3.3 web scraper help!! [ re.findall() ]

This is the place for queries that don't fit in any of the other categories.

3.3 web scraper help!! [ re.findall() ]

Postby deeeeets » Sat Jun 01, 2013 10:41 am

Hello! I'm trying to write a basic web scraper on 3.3--right now just trying to grab the page titles--and when I input the below, I get an error message that follows in red :o . Can anybody tell me in plain english :) what is going on with my "re.findall()" and how I can fix it? Thanks so much!!!

Code: Select all
import urllib
import urllib.request
import re

urls = ["http://google.com", "http://nytimes.com", "http://CNN.com"]
i = 0
regex = '<title>(.+?)</title>'
pattern = re.compile(regex)

while i < len(urls):
    htmlfile = urllib.request.urlopen(urls[i])
    htmltext = htmlfile.read()
    titles = re.findall(pattern, htmltext)

    print(titles)
    i += 1


Code: Select all
Traceback (most recent call last):
  File "C:\Python33\0601_ScrapeBld.py", line 13, in <module>
    titles = re.findall(pattern,htmltext)
  File "C:\Python33\lib\re.py", line 201, in findall
    return _compile(pattern, flags).findall(string)
TypeError: can't use a string pattern on a bytes-like object
Last edited by Yoriz on Sat Jun 01, 2013 11:08 am, edited 1 time in total.
Reason: Added code tags and re-indented the code
deeeeets
 
Posts: 9
Joined: Sat Jun 01, 2013 9:59 am

Re: 3.3 web scraper help!! [ re.findall() ]
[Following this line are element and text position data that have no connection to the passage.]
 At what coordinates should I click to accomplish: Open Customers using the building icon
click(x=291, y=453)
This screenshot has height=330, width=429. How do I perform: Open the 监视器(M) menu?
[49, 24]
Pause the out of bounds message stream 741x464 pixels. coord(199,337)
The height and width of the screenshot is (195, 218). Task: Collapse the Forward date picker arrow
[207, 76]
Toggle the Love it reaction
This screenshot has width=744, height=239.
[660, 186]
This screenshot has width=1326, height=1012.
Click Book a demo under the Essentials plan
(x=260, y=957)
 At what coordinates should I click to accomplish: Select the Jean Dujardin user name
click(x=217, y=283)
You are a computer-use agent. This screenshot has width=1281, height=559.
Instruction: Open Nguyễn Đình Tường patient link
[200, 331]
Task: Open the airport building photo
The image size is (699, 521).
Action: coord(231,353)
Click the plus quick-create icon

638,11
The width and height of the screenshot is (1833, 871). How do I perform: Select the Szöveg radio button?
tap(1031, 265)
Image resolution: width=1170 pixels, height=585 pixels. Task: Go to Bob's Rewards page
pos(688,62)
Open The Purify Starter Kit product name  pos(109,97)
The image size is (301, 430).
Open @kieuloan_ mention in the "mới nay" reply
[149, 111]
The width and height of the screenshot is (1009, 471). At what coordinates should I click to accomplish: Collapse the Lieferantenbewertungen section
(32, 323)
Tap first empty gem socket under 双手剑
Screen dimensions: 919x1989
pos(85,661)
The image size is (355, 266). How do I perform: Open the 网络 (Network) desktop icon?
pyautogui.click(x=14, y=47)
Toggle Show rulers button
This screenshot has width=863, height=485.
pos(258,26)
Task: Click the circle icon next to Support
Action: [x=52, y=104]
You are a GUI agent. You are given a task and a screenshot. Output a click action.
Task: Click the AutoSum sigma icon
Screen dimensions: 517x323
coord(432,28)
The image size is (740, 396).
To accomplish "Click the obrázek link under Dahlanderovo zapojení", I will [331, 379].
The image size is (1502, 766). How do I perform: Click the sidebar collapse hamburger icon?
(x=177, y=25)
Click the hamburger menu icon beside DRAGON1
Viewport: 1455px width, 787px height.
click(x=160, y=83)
Postby Yoriz » Sat Jun 01, 2013 12:08 pm

With referance to http://docs.python.org/3/library/urllib.request.html#examples
Note that urlopen returns a bytes object. This is because there is no way for urlopen to automatically determine the encoding of the byte stream it receives from the http server. In general, a program will decode the returned bytes object to string once it determines or guesses the appropriate encoding.

Code: Select all
>>> import urllib.request
>>> f = urllib.request.urlopen('http://www.python.org/')
>>> print(f.read(300))
b'<!DOCTYPE html PUBLIC "-//W3C//DTD XHTML 1.0 Transitional//EN"
"http://www.w3.org/TR/xhtml1/DTD/xhtml1-transitional.dtd">\n\n\n<html
xmlns="http://www.w3.org/1999/xhtml" xml:lang="en" lang="en">\n\n<head>\n
<meta http-equiv="content-type" content="text/html; charset=utf-8" />\n
<title>Python Programming '


As the python.org website uses utf-8 encoding as specified in it’s meta tag, we will use the same for decoding the bytes object.

Code: Select all
>>> with urllib.request.urlopen('http://www.python.org/') as f:
...     print(f.read(100).decode('utf-8'))
...
<!DOCTYPE html PUBLIC "-//W3C//DTD XHTML 1.0 Transitional//EN"
"http://www.w3.org/TR/xhtml1/DTD/xhtm


So you will need to do the appropiate decoding before you can use re.findall
New Users, Read This
Join the #python-forum IRC channel on irc.freenode.net!
Image
User avatar
Yoriz
 
Posts: 1170
Joined: Fri Feb 08, 2013 1:35 am
Location: UK

Re: 3.3 web scraper help!! [ re.findall() ]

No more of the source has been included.